Oxygen vacancies in vanadium dioxide: A DFT$+V$ study
Oskar Leibnitz, Peter Mlkvik, Nicola A. Spaldin, Claude Ederer
TL;DR
The paper investigates how oxygen vacancies affect the structural and electronic properties of VO$_{2}$ across the rutile R and monoclinic M1 phases using DFT$+V$, which includes a static intersite term $V$ for V–V interactions. By analyzing R, M1, and vacancy configurations with varying defect concentrations, the authors find that vacancies induce localized lattice distortions but do not destroy V–V dimerization; the M1 phase becomes metallic due to partial filling of the conduction band, consistent with a rigid-band-like doping scenario. Comparisons with a background-charge model show that vacancy effects can be captured by simple electron addition to the conduction band without triggering global de-dimerization, supporting a Peierls-like separation of electronic degrees of freedom.
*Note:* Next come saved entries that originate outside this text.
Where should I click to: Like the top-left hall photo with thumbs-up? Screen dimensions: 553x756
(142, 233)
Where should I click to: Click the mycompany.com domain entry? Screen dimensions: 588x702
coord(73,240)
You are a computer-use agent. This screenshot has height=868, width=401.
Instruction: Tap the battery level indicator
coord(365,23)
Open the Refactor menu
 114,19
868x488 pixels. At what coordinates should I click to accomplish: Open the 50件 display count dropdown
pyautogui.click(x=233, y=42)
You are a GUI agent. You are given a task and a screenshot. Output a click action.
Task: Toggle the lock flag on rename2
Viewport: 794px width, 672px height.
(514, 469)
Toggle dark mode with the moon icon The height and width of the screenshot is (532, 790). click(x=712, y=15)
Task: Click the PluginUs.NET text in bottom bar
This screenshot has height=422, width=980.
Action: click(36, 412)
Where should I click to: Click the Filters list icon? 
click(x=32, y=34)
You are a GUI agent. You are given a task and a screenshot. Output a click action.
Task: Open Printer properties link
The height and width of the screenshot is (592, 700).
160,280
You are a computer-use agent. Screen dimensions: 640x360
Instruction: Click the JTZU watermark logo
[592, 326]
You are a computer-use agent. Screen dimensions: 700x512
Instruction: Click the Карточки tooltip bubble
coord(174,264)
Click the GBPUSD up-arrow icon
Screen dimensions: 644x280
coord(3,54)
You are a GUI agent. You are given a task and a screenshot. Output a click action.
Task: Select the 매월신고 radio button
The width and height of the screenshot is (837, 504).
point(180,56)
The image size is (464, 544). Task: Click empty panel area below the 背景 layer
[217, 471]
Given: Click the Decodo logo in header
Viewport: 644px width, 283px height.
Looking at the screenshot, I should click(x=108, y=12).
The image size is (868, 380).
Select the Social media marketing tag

The results elucidate a dual mechanism for MIT suppression: a structural reduction of the transition temperature and an electronic carrier-doping effect, informing defect engineering strategies for VO$_2$ and motivating future incorporation of stronger correlation methods (e.g., DFT+DMFT) to assess vacancy-site correlation effects.
Abstract
We present a density-functional theory study of the effects of oxygen vacancies on the structural and electronic properties of vanadium dioxide (VO$_2$). Our motivation is the reported suppression of the metal-insulator transition by oxygen vacancies and the lack of a clear consensus on its origin. We use the DFT$+V$ method with a static intersite vanadium-vanadium interaction term, $V$, to calculate the properties of the oxygen-deficient metallic rutile and insulating monoclinic M1 phases of VO$_2$ on the same footing. We find that oxygen vacancies induce local distortions in the M1 phase, but do not destroy the dimerization usually associated with the insulating behavior. In spite of this, we find that the M1 phase becomes metallic as a result of the partial filling of the conduction band due to a rigid-band-like doping effect.